In a T-tree index construction method for constructing a T-tree index used in a database management system that makes a database resident in a memory and realizes high-speed data access,
The T-tree index is a T-tree body consisting of nodes having information on the hierarchical structure of the T-tree index, key value information for comparing conditions at the time of search, and duplicate key information corresponding to a plurality of records for one key. Divided into areas,
The node information of the T-tree index is constructed independently of the number of columns constituting the key, the length, and the key duplication,
A T-tree index construction method characterized in that a backup is acquired on a disk for only the nodes constituting the T-tree main body in the divided three areas.

In a T-tree index construction apparatus for constructing a T-tree index used in a database management system that makes a database resident in a memory and realizes high-speed data access,
A T-tree main body storage area for storing a T-tree main body composed of nodes having information on the hierarchical structure of the T-tree index.
A key value storage area for storing key value information to be subjected to condition comparison at the time of search;
A duplicate key storage area for storing duplicate key information corresponding to a plurality of records for one key;
A T-tree index construction apparatus comprising: a management unit that manages three areas of the T-tree main body storage area, the key value storage area, and the duplicate key storage area.

The T-tree main body storage area is
The T-tree index construction apparatus according to claim 2, wherein the node information of the T-tree index is constructed independently of the number of columns constituting the key, the length, and duplication of the key.

The management means includes
A backup acquisition unit that acquires a backup on a disk of only the nodes constituting the T-tree main body among the three areas of the divided T-tree main body storage area, the key value storage area, and the duplicate key storage area. Item 4. The T-tree index construction device according to items 2 and 3.

Nodes stored in the T-tree main body storage area are:
3. The T-tree index construction apparatus according to claim 2, wherein the in-node element includes a pointer indicating a position of a key value stored in the key value storage area.

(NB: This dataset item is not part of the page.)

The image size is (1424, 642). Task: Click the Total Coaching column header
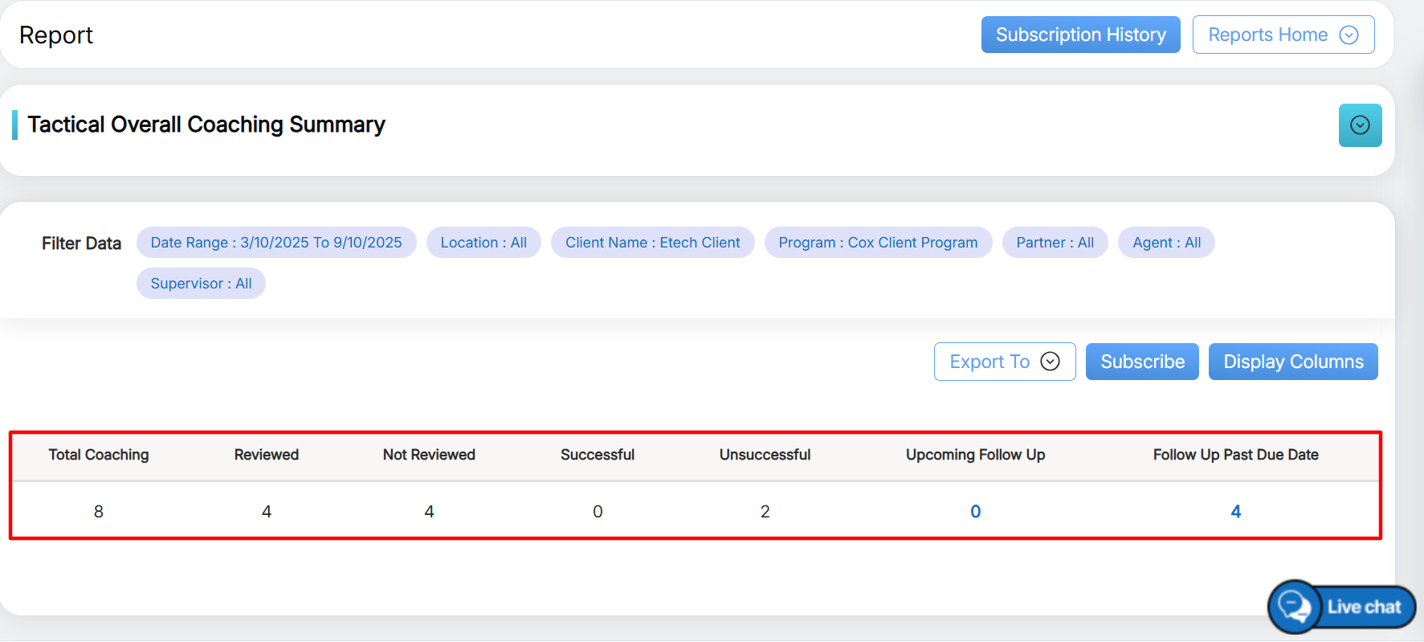[99, 455]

The key value stored in the key value storage area is:
When one record corresponds to one key, a pointer indicating the position of the record corresponding to each key value is held,
3. The T-tree index construction apparatus according to claim 2, wherein when a plurality of records correspond to one key, a pointer pointing to one element in the set of pointers in the duplicate key storage area is held.

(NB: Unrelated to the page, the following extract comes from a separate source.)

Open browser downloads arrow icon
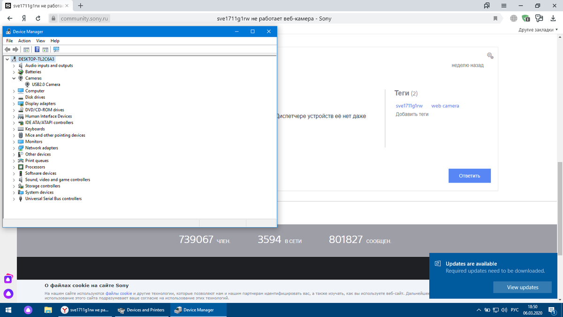Image resolution: width=563 pixels, height=317 pixels. coord(553,18)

The duplicate key information stored in the duplicate key storage area is:
3. The T-tree index construction apparatus according to claim 2, further comprising a pointer that points to a position of a record corresponding to the duplicate key.

The management means includes
8. The T-tree index construction device according to claim 2, 5, 6, and 7, comprising means for combining elements in the T-tree main body storage area, the key value storage area, and the duplicate key storage area with a pointer.

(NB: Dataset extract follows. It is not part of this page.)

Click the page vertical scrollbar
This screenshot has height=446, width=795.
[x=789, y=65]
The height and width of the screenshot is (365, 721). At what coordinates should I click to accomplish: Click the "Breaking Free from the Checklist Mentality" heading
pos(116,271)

A storage medium storing a T-tree index construction program for constructing a T-tree index used in a database management system that makes a database resident in a memory and realizes high-speed data access,
The T-tree index is a T-tree body consisting of nodes having information on the hierarchical structure of the T-tree index, key value information for comparing conditions at the time of search, and duplicate key information corresponding to a plurality of records for one key. It has a management process to manage by dividing into areas,
The management process is:
The node information of the T-tree index is constructed independently of the number of columns constituting the key, the length, and the duplication of the key, and only the nodes constituting the T-tree body in the three divided areas are placed on the disk. A storage medium storing a T-tree index construction program characterized by having a process for obtaining a backup.